Application Error Handling Patterns
Reliable systems assume partial failure.
| Pattern | Use |
|---|---|
| Timeout budget | Each hop has explicit connect, request, and idle timeouts. |
| Backoff with jitter | Retries spread out instead of synchronizing a thundering herd. |
| Idempotency key | Duplicate client requests can be safely recognized and collapsed. |
| Circuit breaker | Stop hammering a dependency that is already failing. |
| Bulkhead | Limit one dependency or tenant from consuming all workers. |
| Dead-letter queue | Preserve messages that cannot be processed after bounded retries. |
| Outbox pattern | Persist state change and event emission together for reliable delivery. |
| Graceful degradation | Serve reduced functionality instead of failing the entire request. |
Do not retry everything.
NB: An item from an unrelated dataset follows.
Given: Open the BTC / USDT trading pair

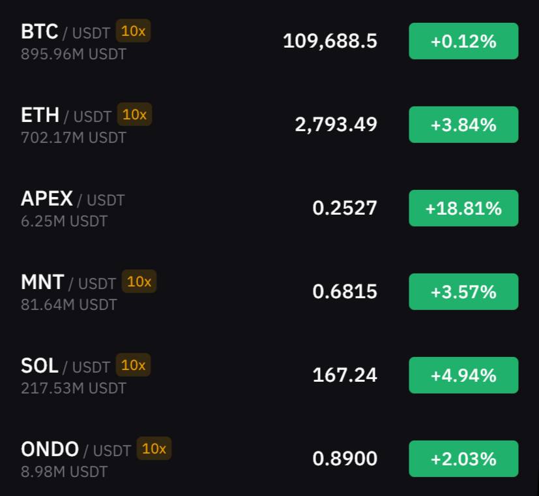Looking at the screenshot, I should point(65,32).
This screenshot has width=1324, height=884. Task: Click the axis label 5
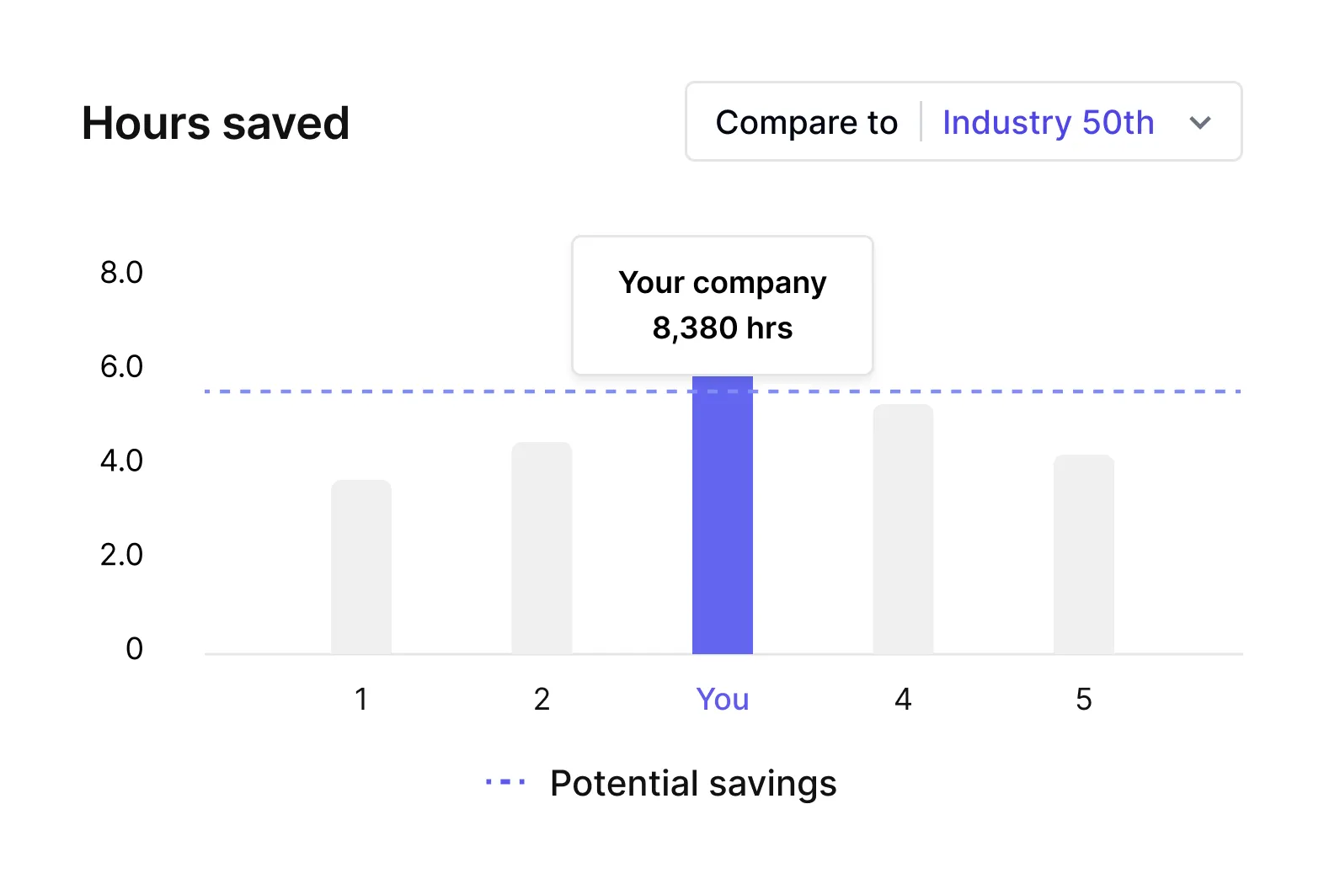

Retry only when the operation is safe, bounded, observable, and the caller can tolerate the extra latency.
Recovery Checklist
- Preserve evidence before destructive action.
- State the blast radius and current user impact.
- Stop the bleeding with the smallest reversible change.
- Verify the fix at the failing layer and one layer above it.
- Watch for delayed errors: retries, queues, backfills, WAL replay, cache expiry.
- Document root cause, contributing factors, detection gap, and prevention.
- Add a regression check, alert, runbook step, or safer default.
Study Cards
Why preserve evidence before restarting?
Restarts can erase process state, previous logs, exit codes, events, queues, and timing clues needed for root cause.
What does CrashLoopBackOff usually require first?
Previous container logs, exit code, events, probe state, command, environment, and config checks.
Why is SQLSTATE useful?
It is a stable PostgreSQL error code for programmatic handling, unlike free-form message text.
Why separate data plane from control plane while troubleshooting?
They fail independently; configuration APIs may be healthy while traffic fails, or traffic may continue while new changes cannot be made.
Why use backoff with jitter?
It prevents many clients from retrying in synchronized waves that amplify an outage.
What is a dead-letter queue for?
Preserving messages that fail bounded retries so they can be inspected or replayed safely.